Find $\gamma_{83}(33)$
My attempt:
stupid approach:
$33^1\equiv 33 \pmod{83}$
$33^2\equiv 10 \pmod{83}$
$33^3\equiv 81 \pmod{83}$
$33^4\equiv 17 \pmod{83}$
$33^5\equiv 63 \pmod{83}$
$\vdots$
$33^{41}\equiv 1 \pmod{83}$
I am sure that there is a better approach
As $\phi(83)=82=2\cdot41,$ and the order must divide $82,$
it must be one of $1,2,41,82$
So, as ord$_{83}33>2,$ show that $33$ is a Quadratic Residue $\pmod{83}$
In practical terms, your "stupid approach" is not so stupid if you are calculating in a spreadsheet and can use a simple formula that builds from row to row, taking the modulus each time. For numbers much larger than $83$ you could improve the technique, especially with a prime number $p$ where $p-1$ is divisible by a larger power of $2$.
The binary method of exponentiation that André mentions in his comment reduces the number of calculations, with the knowledge from Fermat's little theorem that $33^{82} \equiv 1 \bmod 83$ and thus that $\gamma_{83}(33)$ must divide $82$, giving $\gamma_{83}(33) \in \{2,41,82\}$.

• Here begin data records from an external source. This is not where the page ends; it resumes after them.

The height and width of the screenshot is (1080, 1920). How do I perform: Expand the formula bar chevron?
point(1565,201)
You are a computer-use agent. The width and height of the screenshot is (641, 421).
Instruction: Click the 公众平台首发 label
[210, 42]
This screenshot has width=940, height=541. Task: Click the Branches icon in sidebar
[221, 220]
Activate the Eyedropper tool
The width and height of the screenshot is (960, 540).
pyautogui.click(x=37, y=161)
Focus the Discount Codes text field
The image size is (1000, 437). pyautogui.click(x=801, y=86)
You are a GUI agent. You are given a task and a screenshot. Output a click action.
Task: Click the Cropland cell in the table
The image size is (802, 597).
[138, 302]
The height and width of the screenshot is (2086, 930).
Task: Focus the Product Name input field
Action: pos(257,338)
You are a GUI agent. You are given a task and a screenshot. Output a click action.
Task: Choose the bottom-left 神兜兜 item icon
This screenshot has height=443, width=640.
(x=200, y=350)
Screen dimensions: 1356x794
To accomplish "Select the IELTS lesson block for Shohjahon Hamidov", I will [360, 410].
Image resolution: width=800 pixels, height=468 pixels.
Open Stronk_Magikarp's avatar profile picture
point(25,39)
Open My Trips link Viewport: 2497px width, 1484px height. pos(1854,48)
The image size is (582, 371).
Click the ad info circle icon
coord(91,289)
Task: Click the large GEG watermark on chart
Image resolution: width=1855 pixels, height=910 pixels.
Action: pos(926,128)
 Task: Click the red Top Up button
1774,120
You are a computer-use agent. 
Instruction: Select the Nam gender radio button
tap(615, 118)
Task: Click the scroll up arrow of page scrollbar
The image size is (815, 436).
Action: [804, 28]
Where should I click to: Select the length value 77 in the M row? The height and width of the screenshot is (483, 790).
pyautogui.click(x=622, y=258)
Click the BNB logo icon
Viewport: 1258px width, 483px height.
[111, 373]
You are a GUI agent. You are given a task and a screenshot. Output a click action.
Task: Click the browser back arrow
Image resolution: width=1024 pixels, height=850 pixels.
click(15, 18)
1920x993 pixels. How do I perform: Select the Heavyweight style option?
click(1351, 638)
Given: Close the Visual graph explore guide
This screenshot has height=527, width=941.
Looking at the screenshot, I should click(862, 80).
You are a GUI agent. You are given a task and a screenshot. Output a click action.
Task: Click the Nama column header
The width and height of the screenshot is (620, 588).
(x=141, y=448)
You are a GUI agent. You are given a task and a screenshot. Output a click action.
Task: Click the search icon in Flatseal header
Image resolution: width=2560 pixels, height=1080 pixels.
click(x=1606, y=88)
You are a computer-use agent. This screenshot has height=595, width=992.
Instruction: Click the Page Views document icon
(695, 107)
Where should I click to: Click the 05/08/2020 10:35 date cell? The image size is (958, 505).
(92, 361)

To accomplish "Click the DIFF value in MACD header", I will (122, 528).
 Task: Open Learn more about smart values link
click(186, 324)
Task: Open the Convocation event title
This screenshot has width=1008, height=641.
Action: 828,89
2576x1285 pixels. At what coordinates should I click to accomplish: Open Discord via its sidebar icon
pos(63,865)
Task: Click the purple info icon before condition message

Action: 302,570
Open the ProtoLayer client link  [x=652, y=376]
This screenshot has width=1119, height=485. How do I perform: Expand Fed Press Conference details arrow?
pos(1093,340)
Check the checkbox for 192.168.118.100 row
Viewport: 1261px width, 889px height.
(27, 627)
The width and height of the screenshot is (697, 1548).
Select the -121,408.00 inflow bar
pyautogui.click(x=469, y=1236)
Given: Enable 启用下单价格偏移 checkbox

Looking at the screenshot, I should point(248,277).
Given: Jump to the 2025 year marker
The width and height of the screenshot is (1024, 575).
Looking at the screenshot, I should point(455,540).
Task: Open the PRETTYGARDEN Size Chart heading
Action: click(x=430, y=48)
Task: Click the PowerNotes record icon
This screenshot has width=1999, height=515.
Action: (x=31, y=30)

Then, calculating $\bmod 83$, you have: $$ \begin{align} 33^{1} &&\equiv 33 \\ 33^{2} &= 1089 &\equiv 10 &\quad \text{note: }\neq 1\\ 33^{4} &\equiv 10^2 = 100 &\equiv 17 \\ 33^{8} &\equiv 17^2 = 289 &\equiv 40 \\ 33^{16} &\equiv 40^2 = 1600 &\equiv 23 \\ 33^{32} &\equiv 23^2 = 529 &\equiv 31 \\ \\ 41 &=32+8+1\\ 33^{41} &\equiv 31\times 40 \times 33 = 1023 \times 40 \\ &\equiv 27\times 40 = 1080 &\equiv 1 \\ \end{align} $$ giving your result.
Until we calculated that last number, of course, we didn't know whether $\gamma_{83}(33)=41$ or $\gamma_{83}(33)=82$. However our only two options were $33^{41} \equiv 1 \bmod 83$ or $33^{41} \equiv 82 \bmod 83$, in view of Fermat's little theorem.